Berdasarkan penelitian ini dapat ditunjukan bahwa tingkat sanitasi rumah
tangga terdapat hubungan yang tidak bermakna terhadap kejadian kecacingan
pada siswa sekolah dasar di Kecamatan Kedungkandang Kota Malang. Karena
berdasarkan uji statistic yaitu nilai p-value = 0.077. Meskipun secara statistik
tidak ditemukannya hubungan dan pengaruh yang bermakna antarvariabel
tersebut, bukan berarti tingkat pengetahuan orang tua tidak mempengaruhi

kejadian kecacingan pada siswa sekolah dasar. Karena berdasarkan penelitian


yang dilakukan oleh Jallaludin (2008) pada siswa sekolah dasar di Kecamatan
Blang Mangat Kota Lhokseumawe bahwa sanitasi lingkungan rumah memiliki
hubungan yang bermakna dengan angka infeksi kecacingan. Hal yang serupa
juga didapatkan Yulianto melalui penelitiannya pada tahun 2007 bahwa
ketersediaan jamban, jenis lantai rumah, dan sumber air bersih memiliki hubngan
yang signifikan dengan infeksi cacing pada siswa sekolah dasar Rowosari 01
Kecamatan Tembalang Kota Semarang.
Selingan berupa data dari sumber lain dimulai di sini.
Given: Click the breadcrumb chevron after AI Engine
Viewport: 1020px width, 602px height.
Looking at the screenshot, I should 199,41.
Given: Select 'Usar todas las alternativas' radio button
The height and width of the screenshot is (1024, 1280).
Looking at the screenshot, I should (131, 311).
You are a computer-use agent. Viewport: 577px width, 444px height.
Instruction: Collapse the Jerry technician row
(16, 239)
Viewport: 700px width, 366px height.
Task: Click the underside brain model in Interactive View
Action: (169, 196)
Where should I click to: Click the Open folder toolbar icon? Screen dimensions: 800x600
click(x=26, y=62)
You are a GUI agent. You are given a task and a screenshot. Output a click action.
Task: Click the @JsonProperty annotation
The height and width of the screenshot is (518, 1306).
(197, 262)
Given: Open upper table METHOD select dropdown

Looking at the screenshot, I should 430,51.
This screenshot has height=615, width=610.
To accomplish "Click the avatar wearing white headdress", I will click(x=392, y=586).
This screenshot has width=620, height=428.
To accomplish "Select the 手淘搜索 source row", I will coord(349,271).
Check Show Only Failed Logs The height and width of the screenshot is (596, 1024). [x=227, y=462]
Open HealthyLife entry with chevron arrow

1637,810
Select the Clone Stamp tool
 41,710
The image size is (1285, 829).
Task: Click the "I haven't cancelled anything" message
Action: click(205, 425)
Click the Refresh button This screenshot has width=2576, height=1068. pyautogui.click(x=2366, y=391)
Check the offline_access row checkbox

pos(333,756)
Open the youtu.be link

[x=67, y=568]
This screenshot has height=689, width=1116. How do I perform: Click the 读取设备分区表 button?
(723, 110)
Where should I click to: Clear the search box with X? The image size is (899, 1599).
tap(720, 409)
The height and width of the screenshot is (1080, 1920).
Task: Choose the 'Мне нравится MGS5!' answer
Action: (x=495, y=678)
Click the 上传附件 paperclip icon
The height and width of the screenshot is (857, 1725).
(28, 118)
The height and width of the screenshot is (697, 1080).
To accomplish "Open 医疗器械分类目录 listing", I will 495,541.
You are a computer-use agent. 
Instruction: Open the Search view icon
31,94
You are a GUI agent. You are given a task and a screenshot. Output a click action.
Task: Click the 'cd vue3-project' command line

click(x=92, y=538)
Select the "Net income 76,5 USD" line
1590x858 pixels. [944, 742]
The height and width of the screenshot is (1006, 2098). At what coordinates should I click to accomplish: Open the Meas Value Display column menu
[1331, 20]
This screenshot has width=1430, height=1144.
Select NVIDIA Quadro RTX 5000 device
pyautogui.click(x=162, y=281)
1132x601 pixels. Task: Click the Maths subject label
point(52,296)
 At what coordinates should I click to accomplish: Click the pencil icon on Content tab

Untuk menncegah terjadinya penyakit
infeksi cacing dibutuhkan sumber air yang bersih dan diolah terlebih dulu
sebelum dikonsumsi (Notoatmojo,2003). Jamban merupakan salah satu sarana
pembuangan tinja yang sangat penting, karena banyak sekali penyakit yang
dapat disebabkan oleh tinja manusia. Orang yang terinfeksi cacingan merupakan
sumber terpenting untuk kontaminasi tanah karena jika mereka membuang tinja
sembarangan dapat mengembangbiakan telur dan dapat hidup dalam waktu
yang lama (Onggowaluyo, 2002). Bahan lantai dari tanah akan lebih cocok untuk
perkembangan cacing dibandingkan dengan lantai yang terbuat dari papan atau
semen. (Nurhaedar Jafar dkk, 2008). Keadaan lingkungan rumah dan sekolah
yang tidak memenuhi syarat kesehatan menyebabkan tingginya prevalensi
kecacingan siswa sekolah dasar. Hal ini sesuai dengan teori Blum yang
menyatakan bahwa faktor lingkungan mempunyai kontribusi yang paling besar di
dalam

mempengaruhi

status

kesehatan

individu

maupun

masyarakat

(Notoatmodjo, 2003). Salah satu faktor yang menyebabkan tidak adanya


hubungan yang signifikan antara sanitasi rumah dengan angka kecacingan di
Kecamatan Kedungkandang adalah angka prevalensi kecacingan yang rendah di
Kecamatan Kedungkandang.

1.4

Hubungan Pengetahuan Orang Tua dengan Sanitasi Rumah


Berdasarkan penelitian ini dapat ditunjukan bahwa tingkat pengetahuan

orang tua memiliki hubungan yang tidak bermakna terhadap sanitasi rumah pada
siswa sekolah dasar di Kecamatan Kedungkandang Kota Malang. Karena
berdasarkan uji statistic yaitu nilai p-value = 0.257. Hal ini dapat disebabkan oleh
karena adanya faktor-faktor lain yang mempengaruhi seperti kondisi lingkungan
sekitar rumah dan kondisi sosial ekonomi keluarga. Penelitian mengenai
hubungan pengetahuan orang tua dengan sanitasi rumah belum pernah
dilakukan sebelumnya sehingga data mengenai penelitian terdahulu tidak ada.